In the cool airs of the North Smith and I have honestly tried to reduce the league situation to intelligible terms. Those voters who may feel constrained to regard the election as a referendum of the league will do well to follow our example in pondering the speeches of acceptance of the two candidates. Before these words are read both Governor Cox and Senator Harding will doubtless have amplified their original statements, but these are hardly susceptible of misinterpretation as they stand. Mr. Harding’s utterance is in effect a motion to lay on the table, to defer action to a more convenient season, and take it up de novo. Governor Cox, pledging his support to the proposition, calls for the question. Mr. Harding defines his position thus:
With a Senate advising, as the Constitution contemplates, I would hopefully approach the nations of Europe and of the earth, proposing that understanding which makes us a willing participant in the consecration of nations to a new relationship, to commit the moral forces of the world, America included, to peace and international justice, still leaving America free, independent, and self-reliant, but offering friendship to all the world.

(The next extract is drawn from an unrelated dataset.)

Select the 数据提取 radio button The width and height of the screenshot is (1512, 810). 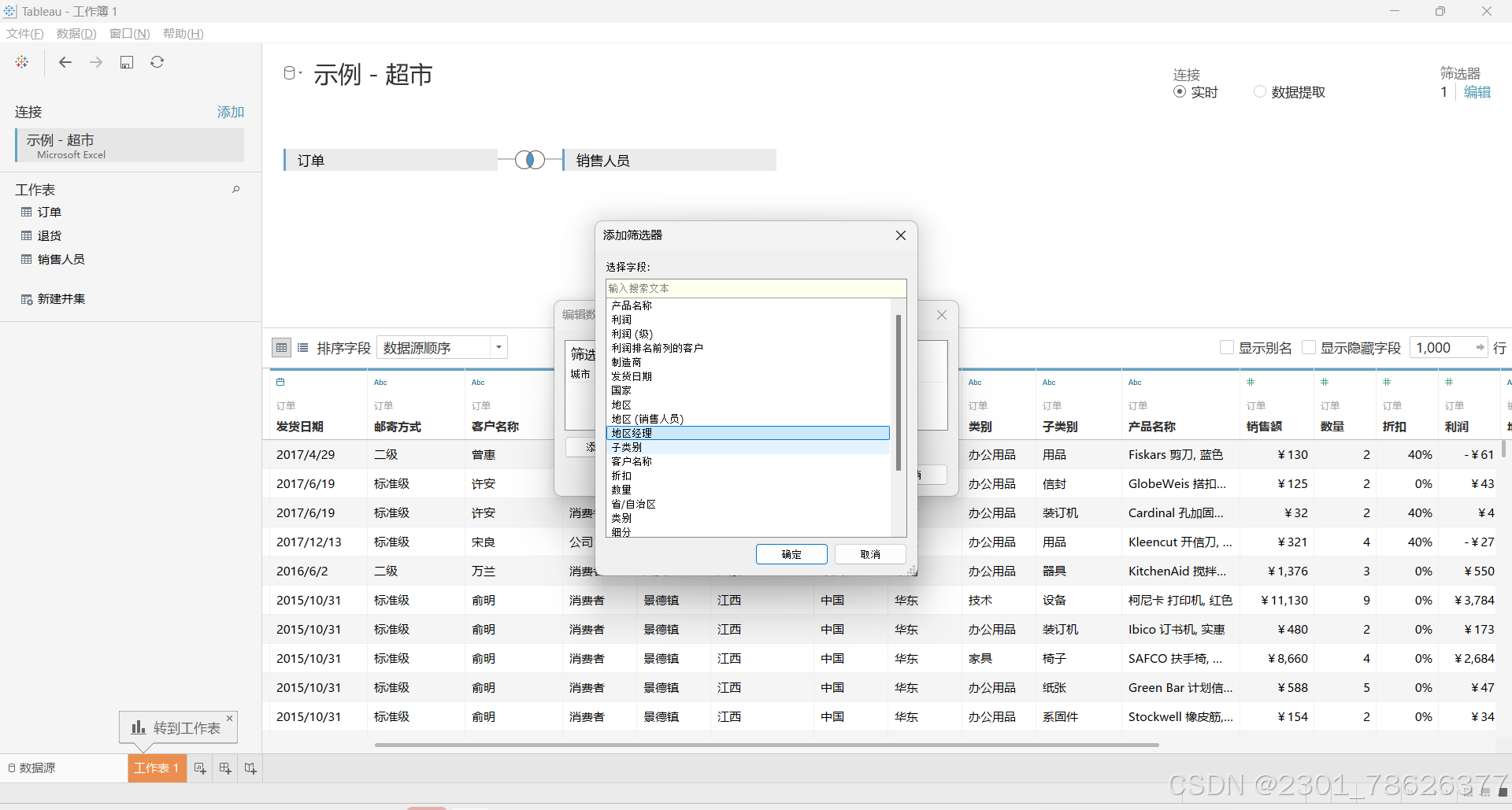pos(1258,91)
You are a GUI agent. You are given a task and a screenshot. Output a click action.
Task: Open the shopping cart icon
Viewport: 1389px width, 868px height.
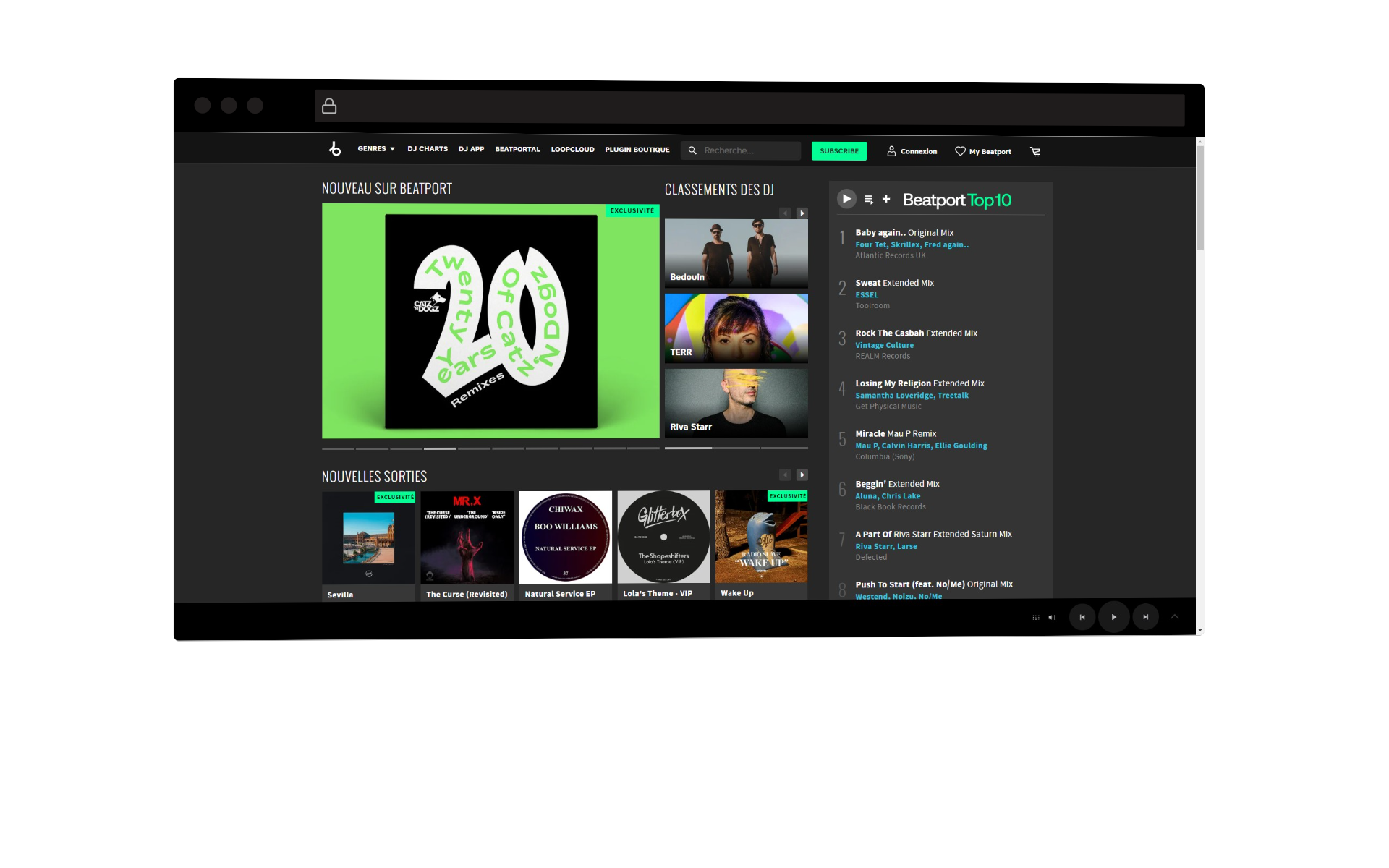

If men call for more specific details, I remind them that moral committals are broad and all-inclusive, and we are contemplating peoples in the concord of humanity’s advancement. From our own view-point the programme is specifically American, and we mean to be American first, to all the world.
Mr. Cox says, “I favor going in”; and meets squarely the criticism that the Democratic platform is not explicit as to reservations. He would “state our interpretations of the Covenant as a matter of good faith to our associates and as a precaution against any misunderstanding in the future,” and quotes from an article of his own, published in the New York Times before his nomination, these words:
In giving its assent to this treaty, the Senate has in mind the fact that the League of Nations which it embodies was devised for the sole purpose of maintaining peace and comity among the nations of the earth and preventing the recurrence of such destructive conflicts as that through which the world has just passed. The co-operation of the United States with the league, and its continuance as a member thereof, will naturally depend upon the adherence of the league to that fundamental purpose.
He proposes an addition to the Covenant of some such paragraph as this:
It will, of course, be understood that, in carrying out the purpose of the league, the government of the United States must at all times act in strict harmony with the terms and intent of the United States Constitution, which cannot in any way be altered by the treaty-making power.
There is no echo here of the President’s uncompromising declaration that the Covenant must be accepted precisely as he presented it. To the lay mind there is no discernible difference between a reservation and an interpretation, when the sole purpose in either case would be to make it clear to the other signatories, through the text of the instrument itself, that we could bind ourselves in no manner that transcended the Constitution.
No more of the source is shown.